Güngör Gökdağ
BRUXELLES KORNER
Dünya Jandarması ABD, İsrail Karşısında Aciz
İsrail, uluslararası arenadaki en büyük desteği her zaman ABD'den görüyor.
Bütün Amerikan Başkanları göreve gelir gelmez, İsrail'in güvenliğinin, Amerika'nın çıkarlarına olduğunu beyan eden açıklamalar yapıyor.
Her başkan, İsraillilerin işgal ettiği yerleşimlere karşı duruyor, ancak yerleşimlerin durdurulması için İsrail'e baskı yapamıyor.
İsrail, kendiliğinden durdurmadığı müddetçe hiçbir başkan yerleşimlere son veremiyor.
Amerikan Kongresi de durmadan İsrail'in politikalarını destekleyen kararlar alıyor.
İsrail'in bölgesinde işlemiş olduğu cürümler ABD kalkanı ile her zaman korunuyor.
ABD, İsrail'in Filistinlilere yönelik eylemlerini kınayan karar tasarılarını, Birleşmiş Milletler Güvenlik Konseyi'nde sürekli olarak veto ediyor.
ABD, İsrail'in, bölgedeki politikalarına karşı gösterdiği tutumuyla, tüm İslam dünyasını kızdırıyor ve karşısına alıyor, ama söz geçiremediği İsrail hükümetini ve güçlü yahudi lobisini karşısına alamıyor.
Lobinin etkisiyle ABD, İsrail'in güvenliği için, Ortadoğu'da zarar göreceği birçok yanlış kararları almak durumunda kalıyor, fakat çok istediği halde İsrail'e doğru kararlar aldıramıyor.
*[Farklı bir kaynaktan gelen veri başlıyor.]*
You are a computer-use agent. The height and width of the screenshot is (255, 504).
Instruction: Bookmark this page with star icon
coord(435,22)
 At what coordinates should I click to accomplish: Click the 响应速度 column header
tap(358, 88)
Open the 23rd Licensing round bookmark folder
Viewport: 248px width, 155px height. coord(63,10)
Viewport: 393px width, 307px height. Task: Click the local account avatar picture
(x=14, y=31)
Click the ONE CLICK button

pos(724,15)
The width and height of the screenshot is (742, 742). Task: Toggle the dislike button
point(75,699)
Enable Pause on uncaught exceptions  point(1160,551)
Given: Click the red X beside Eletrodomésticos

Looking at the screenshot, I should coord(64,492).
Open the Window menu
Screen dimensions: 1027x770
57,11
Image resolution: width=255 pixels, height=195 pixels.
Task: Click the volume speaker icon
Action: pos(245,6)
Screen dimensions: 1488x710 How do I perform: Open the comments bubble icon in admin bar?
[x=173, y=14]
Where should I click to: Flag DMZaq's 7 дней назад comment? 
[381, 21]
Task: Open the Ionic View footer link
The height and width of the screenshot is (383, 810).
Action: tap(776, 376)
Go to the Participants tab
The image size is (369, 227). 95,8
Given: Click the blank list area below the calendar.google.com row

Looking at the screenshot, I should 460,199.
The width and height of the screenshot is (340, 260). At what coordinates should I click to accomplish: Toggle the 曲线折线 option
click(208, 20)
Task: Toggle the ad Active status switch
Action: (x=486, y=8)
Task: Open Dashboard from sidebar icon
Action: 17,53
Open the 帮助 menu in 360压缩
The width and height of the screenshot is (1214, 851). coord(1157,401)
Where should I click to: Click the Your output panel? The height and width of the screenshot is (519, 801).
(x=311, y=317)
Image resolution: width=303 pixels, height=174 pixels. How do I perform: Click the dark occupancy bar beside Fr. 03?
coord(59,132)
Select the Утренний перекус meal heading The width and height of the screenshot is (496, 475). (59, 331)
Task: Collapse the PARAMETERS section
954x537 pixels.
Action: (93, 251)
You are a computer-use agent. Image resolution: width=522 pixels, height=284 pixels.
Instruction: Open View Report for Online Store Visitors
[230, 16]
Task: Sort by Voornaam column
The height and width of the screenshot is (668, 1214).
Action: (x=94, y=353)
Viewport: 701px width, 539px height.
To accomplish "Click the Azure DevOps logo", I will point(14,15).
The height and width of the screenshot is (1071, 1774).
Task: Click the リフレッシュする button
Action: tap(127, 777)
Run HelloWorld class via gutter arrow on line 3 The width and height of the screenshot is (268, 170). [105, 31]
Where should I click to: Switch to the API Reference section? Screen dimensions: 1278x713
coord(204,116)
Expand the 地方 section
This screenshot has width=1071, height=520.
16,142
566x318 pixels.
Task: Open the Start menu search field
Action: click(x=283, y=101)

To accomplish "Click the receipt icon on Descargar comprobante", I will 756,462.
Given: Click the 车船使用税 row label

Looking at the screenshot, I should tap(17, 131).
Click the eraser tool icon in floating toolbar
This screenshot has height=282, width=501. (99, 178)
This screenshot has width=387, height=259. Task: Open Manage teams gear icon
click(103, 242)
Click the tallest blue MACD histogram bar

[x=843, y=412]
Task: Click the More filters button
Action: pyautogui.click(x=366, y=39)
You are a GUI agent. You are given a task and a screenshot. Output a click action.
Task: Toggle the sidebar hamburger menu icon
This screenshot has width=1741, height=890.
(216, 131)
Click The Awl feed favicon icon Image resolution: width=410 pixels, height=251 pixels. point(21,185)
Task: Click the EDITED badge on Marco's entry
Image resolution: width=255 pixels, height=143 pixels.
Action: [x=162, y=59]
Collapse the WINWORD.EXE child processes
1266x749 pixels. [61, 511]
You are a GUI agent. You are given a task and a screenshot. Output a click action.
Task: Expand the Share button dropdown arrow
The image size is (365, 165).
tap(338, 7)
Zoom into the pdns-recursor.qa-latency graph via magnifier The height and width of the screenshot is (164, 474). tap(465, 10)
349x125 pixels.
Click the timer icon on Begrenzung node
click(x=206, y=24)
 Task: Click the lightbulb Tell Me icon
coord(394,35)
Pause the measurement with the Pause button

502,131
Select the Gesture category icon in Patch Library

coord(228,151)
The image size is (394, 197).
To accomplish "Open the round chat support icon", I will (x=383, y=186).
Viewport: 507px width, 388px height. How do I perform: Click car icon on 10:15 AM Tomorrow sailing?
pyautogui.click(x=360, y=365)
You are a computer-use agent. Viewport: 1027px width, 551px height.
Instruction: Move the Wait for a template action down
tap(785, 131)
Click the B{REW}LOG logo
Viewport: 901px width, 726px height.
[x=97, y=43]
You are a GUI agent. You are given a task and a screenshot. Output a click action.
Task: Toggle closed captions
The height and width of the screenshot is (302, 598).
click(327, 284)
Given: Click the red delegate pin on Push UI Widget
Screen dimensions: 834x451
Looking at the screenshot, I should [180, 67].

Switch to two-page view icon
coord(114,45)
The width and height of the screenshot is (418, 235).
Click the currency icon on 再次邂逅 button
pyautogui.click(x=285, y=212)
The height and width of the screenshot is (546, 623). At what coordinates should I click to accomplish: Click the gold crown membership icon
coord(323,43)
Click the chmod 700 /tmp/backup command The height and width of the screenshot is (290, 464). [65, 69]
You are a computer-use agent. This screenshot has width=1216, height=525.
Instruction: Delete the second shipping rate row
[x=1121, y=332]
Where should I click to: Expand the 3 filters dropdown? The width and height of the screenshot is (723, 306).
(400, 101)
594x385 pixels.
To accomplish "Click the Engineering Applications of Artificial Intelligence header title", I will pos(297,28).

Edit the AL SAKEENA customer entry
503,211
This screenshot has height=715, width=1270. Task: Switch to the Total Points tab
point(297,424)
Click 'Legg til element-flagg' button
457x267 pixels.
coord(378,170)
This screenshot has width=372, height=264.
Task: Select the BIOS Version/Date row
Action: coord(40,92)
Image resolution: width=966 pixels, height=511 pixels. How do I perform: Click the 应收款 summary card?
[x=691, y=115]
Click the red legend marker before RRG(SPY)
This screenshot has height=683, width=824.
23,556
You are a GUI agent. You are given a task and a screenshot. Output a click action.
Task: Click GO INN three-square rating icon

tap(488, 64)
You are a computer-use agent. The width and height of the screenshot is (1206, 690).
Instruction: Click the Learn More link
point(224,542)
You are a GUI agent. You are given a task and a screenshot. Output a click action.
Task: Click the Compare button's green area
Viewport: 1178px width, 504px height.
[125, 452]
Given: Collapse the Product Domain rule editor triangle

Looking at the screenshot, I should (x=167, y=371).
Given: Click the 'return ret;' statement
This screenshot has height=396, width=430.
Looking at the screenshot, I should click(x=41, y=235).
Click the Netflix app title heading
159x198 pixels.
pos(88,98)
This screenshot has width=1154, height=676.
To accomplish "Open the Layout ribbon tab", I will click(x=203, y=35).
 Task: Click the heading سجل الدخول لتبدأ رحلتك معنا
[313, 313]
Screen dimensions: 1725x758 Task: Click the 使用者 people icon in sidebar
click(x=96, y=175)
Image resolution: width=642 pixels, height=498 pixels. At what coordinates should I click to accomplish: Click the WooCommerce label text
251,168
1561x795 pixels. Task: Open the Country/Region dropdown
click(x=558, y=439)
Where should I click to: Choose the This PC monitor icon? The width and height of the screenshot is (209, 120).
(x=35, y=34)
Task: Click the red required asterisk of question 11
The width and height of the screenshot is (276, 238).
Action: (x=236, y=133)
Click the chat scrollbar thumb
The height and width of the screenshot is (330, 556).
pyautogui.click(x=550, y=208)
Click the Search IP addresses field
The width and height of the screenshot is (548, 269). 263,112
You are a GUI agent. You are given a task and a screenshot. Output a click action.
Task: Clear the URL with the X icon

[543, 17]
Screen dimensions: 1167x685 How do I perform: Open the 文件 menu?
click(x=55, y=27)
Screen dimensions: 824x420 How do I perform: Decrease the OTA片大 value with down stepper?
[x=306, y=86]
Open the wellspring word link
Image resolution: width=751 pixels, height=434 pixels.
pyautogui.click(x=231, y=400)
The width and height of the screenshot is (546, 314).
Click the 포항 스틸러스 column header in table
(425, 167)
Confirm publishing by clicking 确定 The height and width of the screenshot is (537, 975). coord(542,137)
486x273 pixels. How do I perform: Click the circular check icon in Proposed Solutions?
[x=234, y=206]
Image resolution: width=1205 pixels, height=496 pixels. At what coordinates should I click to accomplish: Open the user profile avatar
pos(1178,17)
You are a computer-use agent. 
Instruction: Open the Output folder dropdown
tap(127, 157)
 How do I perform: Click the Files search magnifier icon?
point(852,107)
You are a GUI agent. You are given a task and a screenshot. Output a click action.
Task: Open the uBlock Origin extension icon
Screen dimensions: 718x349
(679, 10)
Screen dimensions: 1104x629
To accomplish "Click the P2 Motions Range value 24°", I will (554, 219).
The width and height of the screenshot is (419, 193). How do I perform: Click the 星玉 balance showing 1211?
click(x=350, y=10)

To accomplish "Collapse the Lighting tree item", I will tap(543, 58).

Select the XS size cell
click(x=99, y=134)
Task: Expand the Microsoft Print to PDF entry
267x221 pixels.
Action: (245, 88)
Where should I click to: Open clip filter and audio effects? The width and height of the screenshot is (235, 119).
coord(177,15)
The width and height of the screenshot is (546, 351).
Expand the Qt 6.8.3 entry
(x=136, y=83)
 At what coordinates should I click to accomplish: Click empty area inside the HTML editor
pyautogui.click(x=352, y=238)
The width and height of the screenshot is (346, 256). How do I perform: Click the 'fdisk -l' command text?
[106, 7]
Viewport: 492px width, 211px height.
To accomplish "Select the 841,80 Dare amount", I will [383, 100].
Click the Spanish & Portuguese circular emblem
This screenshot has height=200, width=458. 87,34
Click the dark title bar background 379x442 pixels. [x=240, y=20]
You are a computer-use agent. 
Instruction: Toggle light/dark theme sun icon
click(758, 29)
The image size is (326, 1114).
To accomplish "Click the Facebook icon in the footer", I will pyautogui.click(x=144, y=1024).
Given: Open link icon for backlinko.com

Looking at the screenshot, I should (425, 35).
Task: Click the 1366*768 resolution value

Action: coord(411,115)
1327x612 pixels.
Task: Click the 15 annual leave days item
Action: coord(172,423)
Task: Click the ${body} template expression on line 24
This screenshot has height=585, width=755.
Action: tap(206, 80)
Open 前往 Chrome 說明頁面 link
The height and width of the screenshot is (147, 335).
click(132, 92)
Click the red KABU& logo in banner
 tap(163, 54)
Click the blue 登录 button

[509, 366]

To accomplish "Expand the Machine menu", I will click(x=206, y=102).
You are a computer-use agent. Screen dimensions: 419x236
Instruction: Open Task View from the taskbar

İsrail'in güvenliği nedeniyle, İran, Irak gibi ülkeler nükleer silahlara sahip düşüncesiyle tehdit unsuru olarak görülüyor ve müdahalelere maruz kalıyor, ama söz konusu İsrail olunca bu silahlara sahip olunması bölgesel bir tehdit olarak görülmüyor?
Çünkü İsrail Lobisi, ABD'nin Ortadoğu politikasını tümden şekillendirebiliyor.
Amerika'daki Yahudi nüfusu sadece 6 milyon.
Az gibi görünen bu 6 milyon, ABD'nin 327 milyon nüfusunu tesiri altına alıyor.
Farklı düşünce ve anlayışa mensup olan Yahudiler, sinagogda ibadet için bile biraraya gelemezken, İsrail'in çıkarları söz konusu olduğunda hepsi AIPAC çatısı altında biraraya gelebiliyor. Profesyonel bir şekilde titizlikle, gönüllü olarak çalışabiliyor.
ABD'de tam 51 tane İsrail destekçisi lobi teşkilatı var. Bunların içinde üst çatı konumunda, en büyük ve en etkili olanı AIPAC.
AIPAC dışında kalan diğer lobi teşkilatları da hiç boş durmuyor. Siyonizm'e hizmet gayesiyle kurulan bu teşkilatlar, senenin 365 günü ABD'li milletvekili ve senatörleri markaja alıyor ve kontrol altında tutuyor.
Ayrıca AIPAC'ın gücünden dolayı Amerika'da bir siyasetçinin İsrail veya Siyonizm aleyhine konuşması siyasi bir intihar olarak görülüyor. Lobi, ABD Meclisi'nde ciddi bir nüfuza sahip olduğundan başkan olarak seçilebilmenin ön şartı bile, Bush, Clinton, Obama ve Trump'ın yaptığı gibi, İsrail'in ziyaret edilmesi ve Ağlama Duvarı'na el konulmasına bağlı.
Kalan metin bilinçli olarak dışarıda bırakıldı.